In response to these tightening margins, Vincent offers a stark piece of advice for newcomers: prioritize ownership of your tuk-tuk over debt.

“I urge anyone willing to start this business to own their tuk-tuk outright. Avoid taking loans as much as possible. The revenue generated now from the business is so minimal that it is difficult for an owner and an operator to enjoy the profits while still servicing a debt,” he says. ‎

Despite these challenges, the tuk-tuk remains a staple of Kisumu’s urban transport system. Its survival is rooted in its unique utility within the Central Business District (CBD) and surrounding estates.

Vincent points out several reasons why the public continues to choose tuk-tuks over other normal taxis or other options like motorbikes (boda bodas) or traditional Public Service Vehicles (PSVs).

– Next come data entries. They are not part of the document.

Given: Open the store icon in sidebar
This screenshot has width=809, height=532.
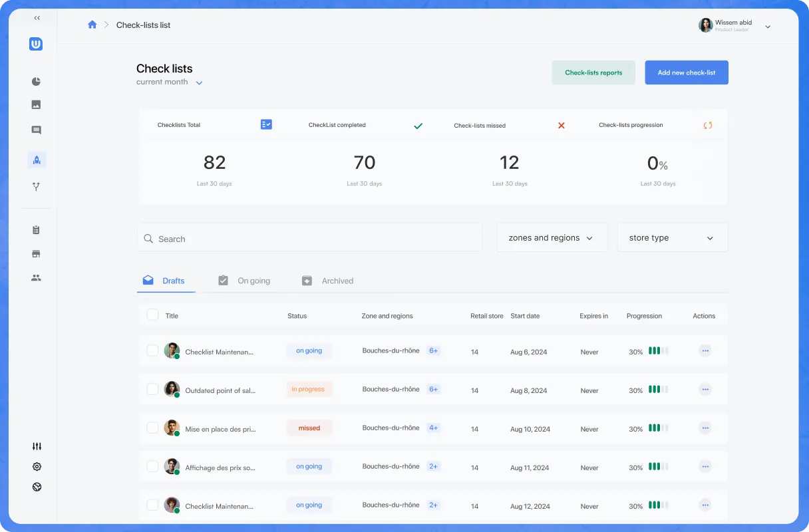Looking at the screenshot, I should point(36,254).
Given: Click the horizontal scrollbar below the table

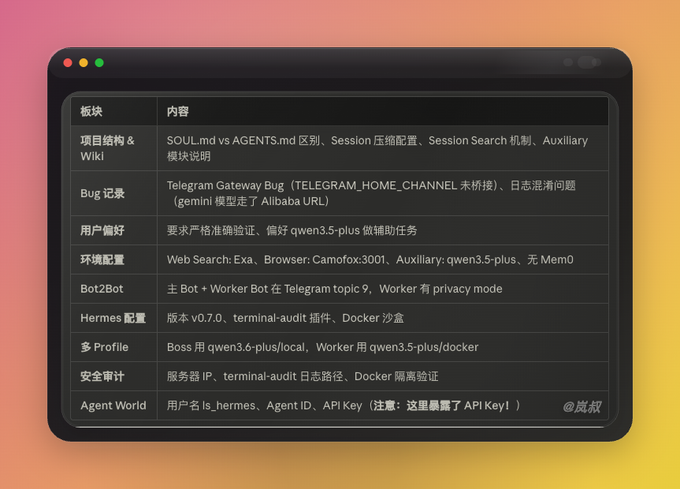Looking at the screenshot, I should 340,427.
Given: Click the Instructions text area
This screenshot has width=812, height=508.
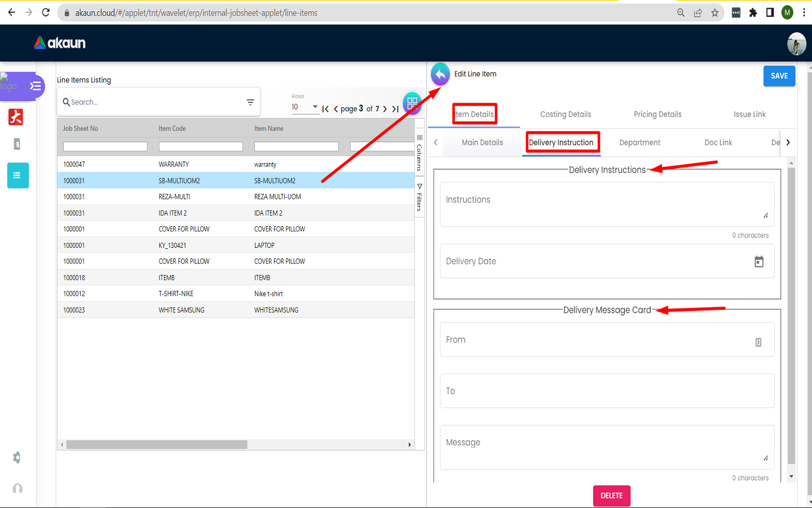Looking at the screenshot, I should (x=607, y=204).

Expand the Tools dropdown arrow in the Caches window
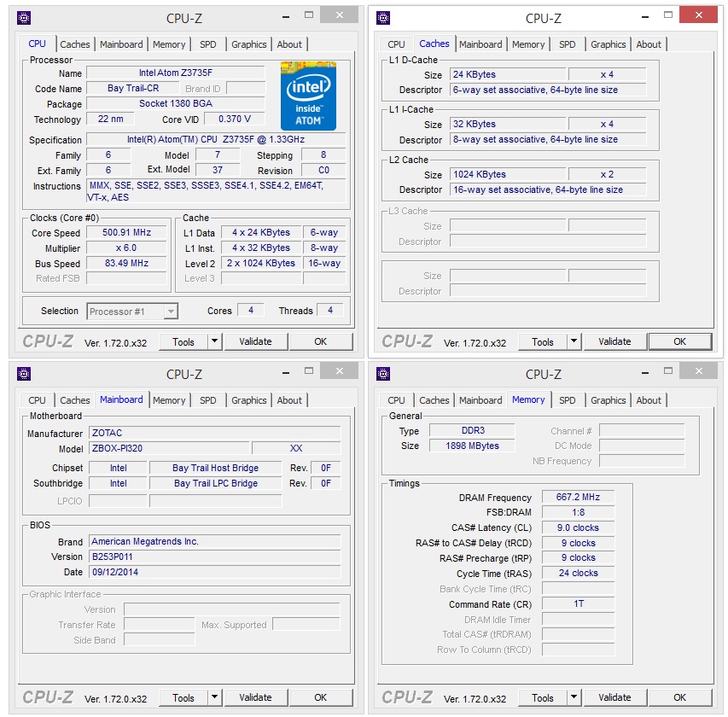coord(574,341)
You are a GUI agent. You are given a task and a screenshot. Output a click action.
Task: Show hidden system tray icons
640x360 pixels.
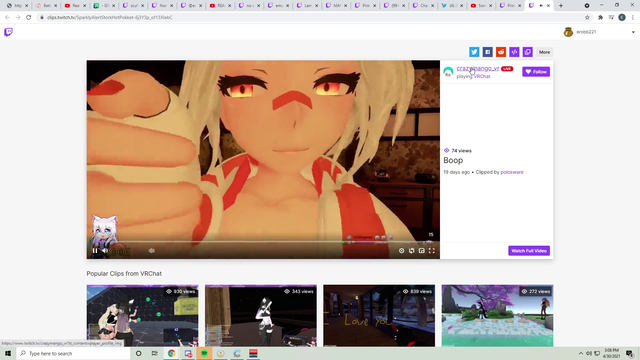point(580,353)
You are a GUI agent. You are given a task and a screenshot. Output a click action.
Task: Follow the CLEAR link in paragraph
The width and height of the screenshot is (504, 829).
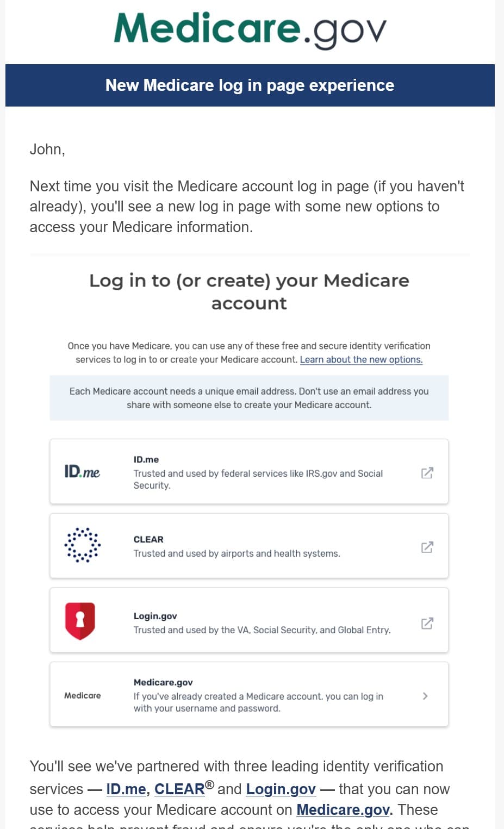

First, the tuk-tuk transport is affordable since it remains cheaper for passengers compared to many alternatives and is able to transport large quantities of goods that a motorcycle cannot handle.

They can also navigate narrow routes where large buses and matatus cannot reach and, therefore, become accessible. Further, their efficiency stems from the fact that‎ despite the rising costs, they remain relatively fuel-efficient for short-distance hauling.

While the economic climate remains challenging, operators like Vincent continue to provide an essential service, maneuvering through the streets of Kisumu with a blend of resilience and a long-standing love for the drive.

Vincent’s dream is to grow to own a fleet of tuk-tuks and employ other people and even later in life own lorries for long-distance hauls.